# ASSIGNED TASK
Beginning with the line that has "Task: Select the NTSC video format", write out each line down to the end of the records below exactly, and include no pictures.

# SUPPLIED DATA
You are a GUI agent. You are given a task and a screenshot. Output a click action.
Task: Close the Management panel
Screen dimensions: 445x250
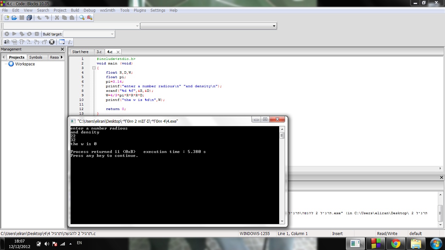click(x=62, y=49)
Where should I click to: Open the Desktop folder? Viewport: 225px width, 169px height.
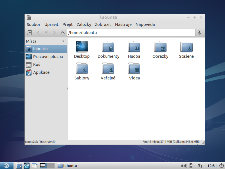[x=82, y=47]
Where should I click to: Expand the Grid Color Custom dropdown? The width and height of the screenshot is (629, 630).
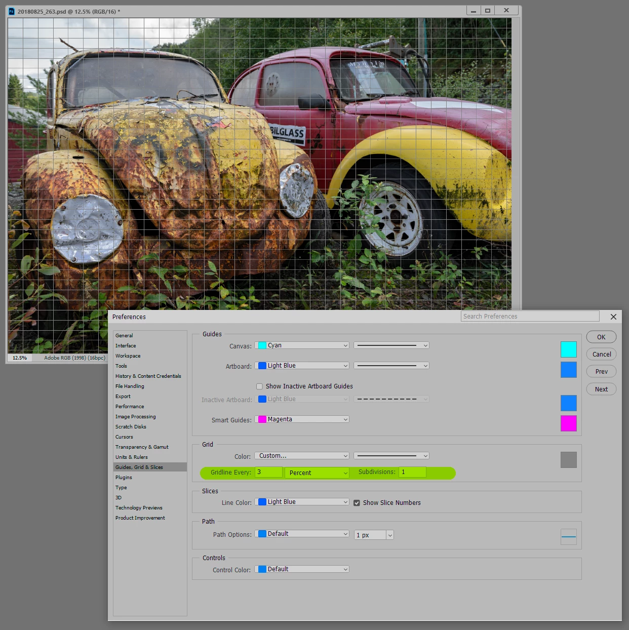(x=302, y=456)
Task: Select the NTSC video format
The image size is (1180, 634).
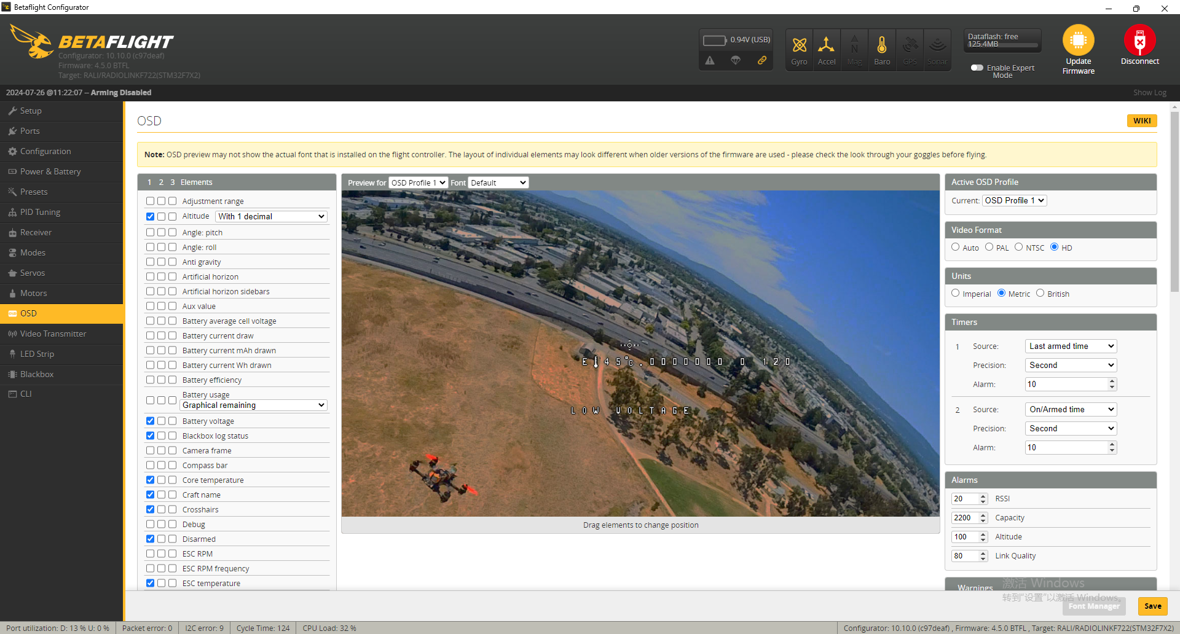Action: (1018, 247)
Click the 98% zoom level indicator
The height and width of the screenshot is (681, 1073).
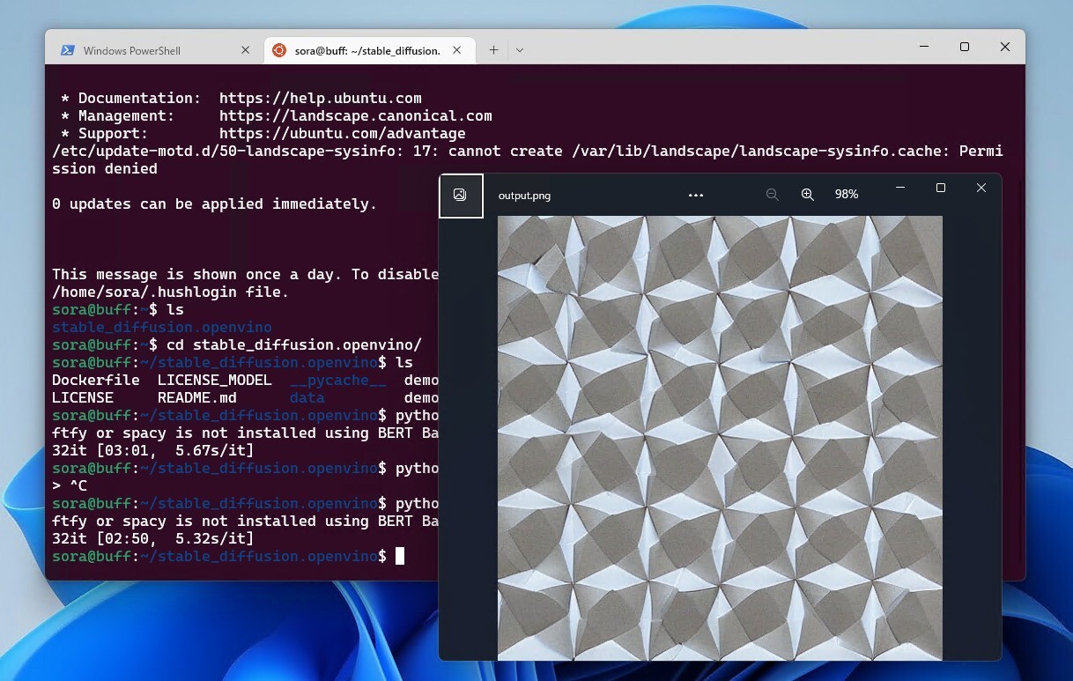(846, 194)
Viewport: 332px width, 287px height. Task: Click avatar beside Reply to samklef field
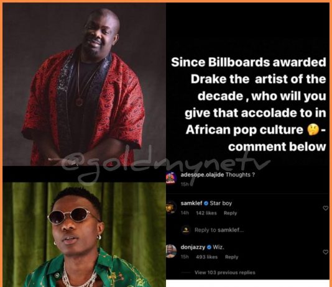(186, 230)
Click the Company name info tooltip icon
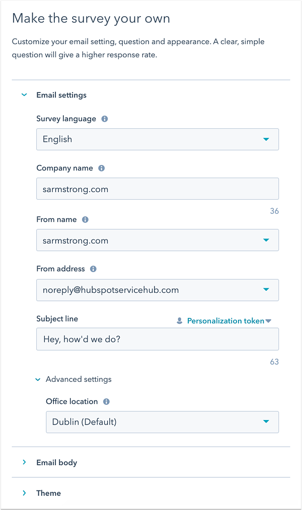The width and height of the screenshot is (302, 510). (x=101, y=168)
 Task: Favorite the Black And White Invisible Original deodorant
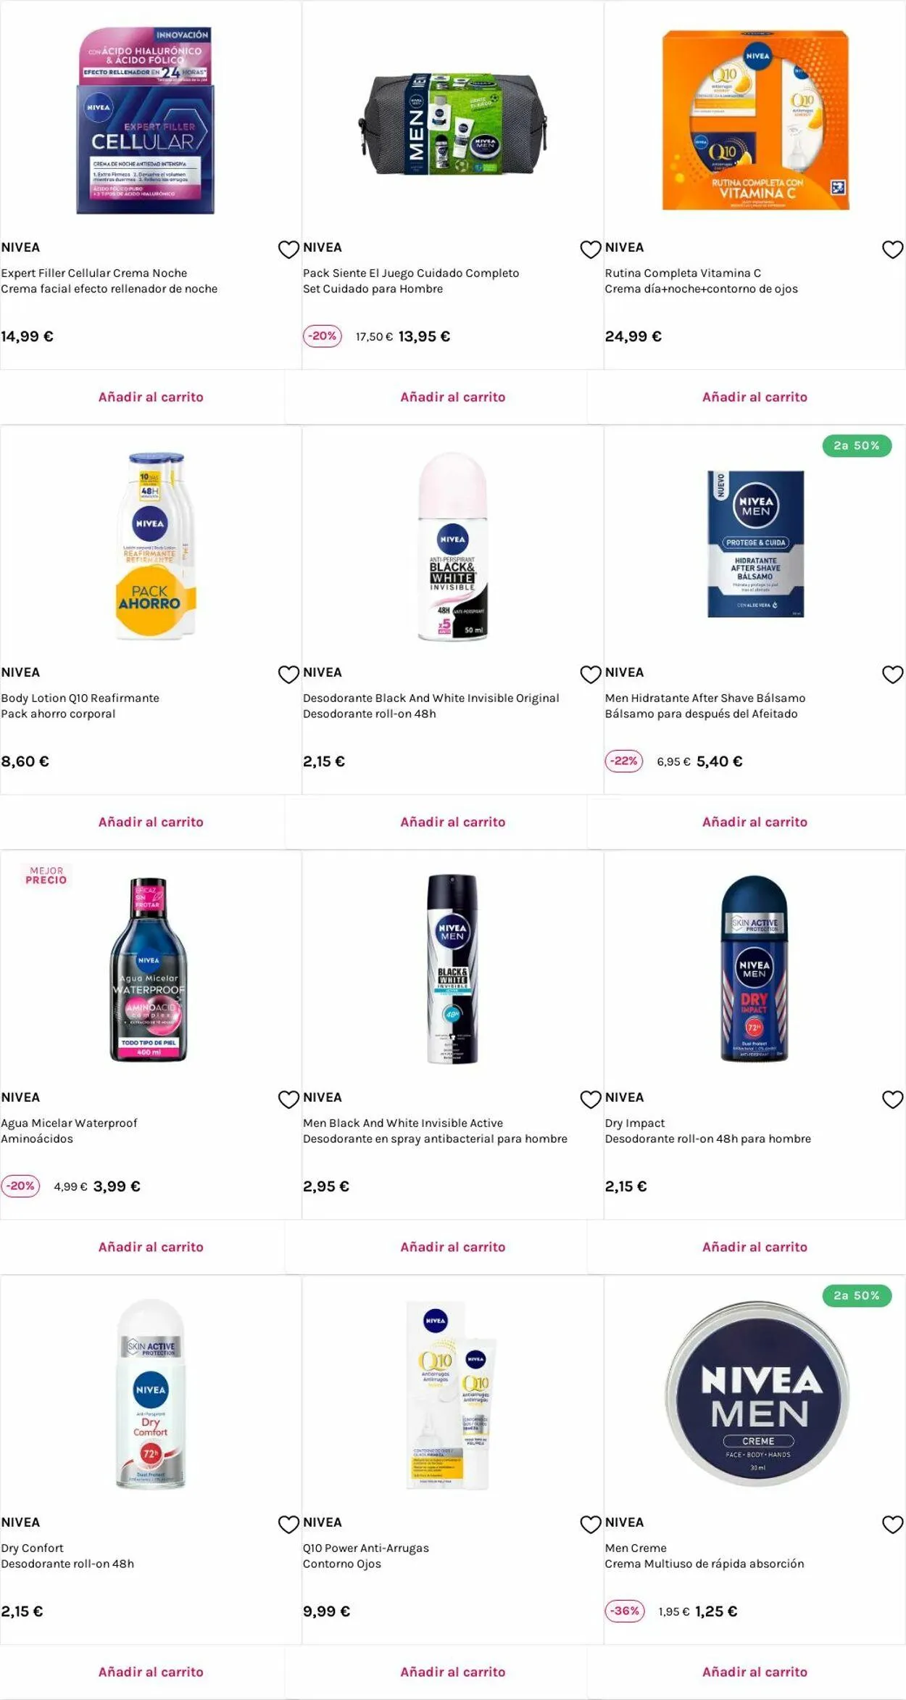coord(591,674)
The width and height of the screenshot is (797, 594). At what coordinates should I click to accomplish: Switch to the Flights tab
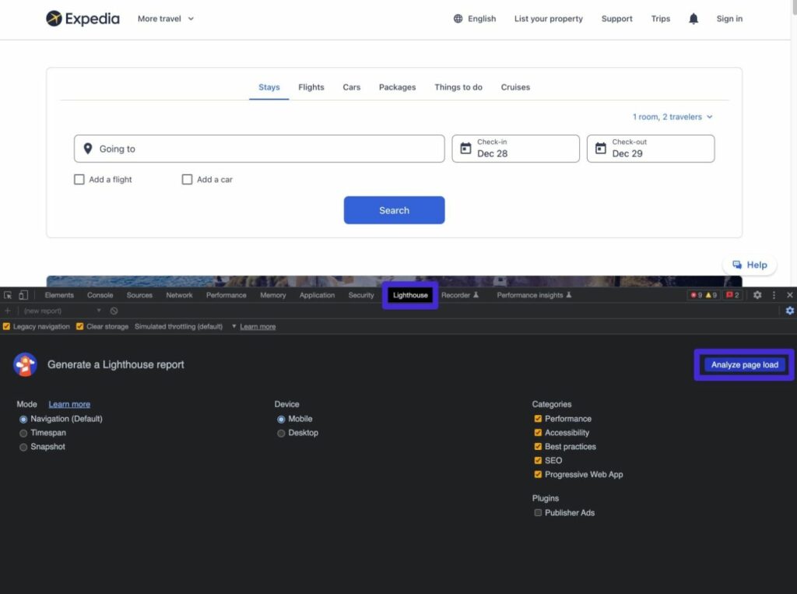coord(311,87)
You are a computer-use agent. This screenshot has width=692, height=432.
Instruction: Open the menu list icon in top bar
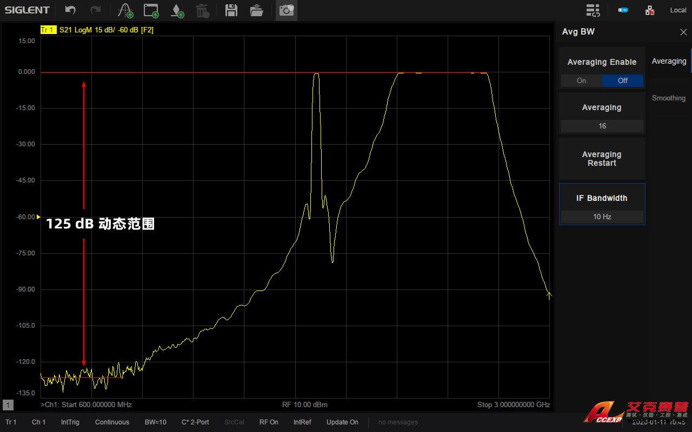click(x=593, y=10)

# RESULT FOR THIS TASK
Task: Select the NTSC video format
The image size is (1180, 634).
Action: (1018, 247)
Click the 98% zoom level indicator
The height and width of the screenshot is (681, 1073).
(846, 194)
Viewport: 332px width, 287px height. Task: Click avatar beside Reply to samklef field
(186, 230)
Click the Company name info tooltip icon
The width and height of the screenshot is (302, 510). (x=101, y=168)
 Task: Favorite the Black And White Invisible Original deodorant
coord(591,674)
The width and height of the screenshot is (797, 594). At what coordinates should I click to accomplish: Switch to the Flights tab
coord(311,87)
You are a computer-use agent. This screenshot has width=692, height=432.
Instruction: Open the menu list icon in top bar
click(x=593, y=10)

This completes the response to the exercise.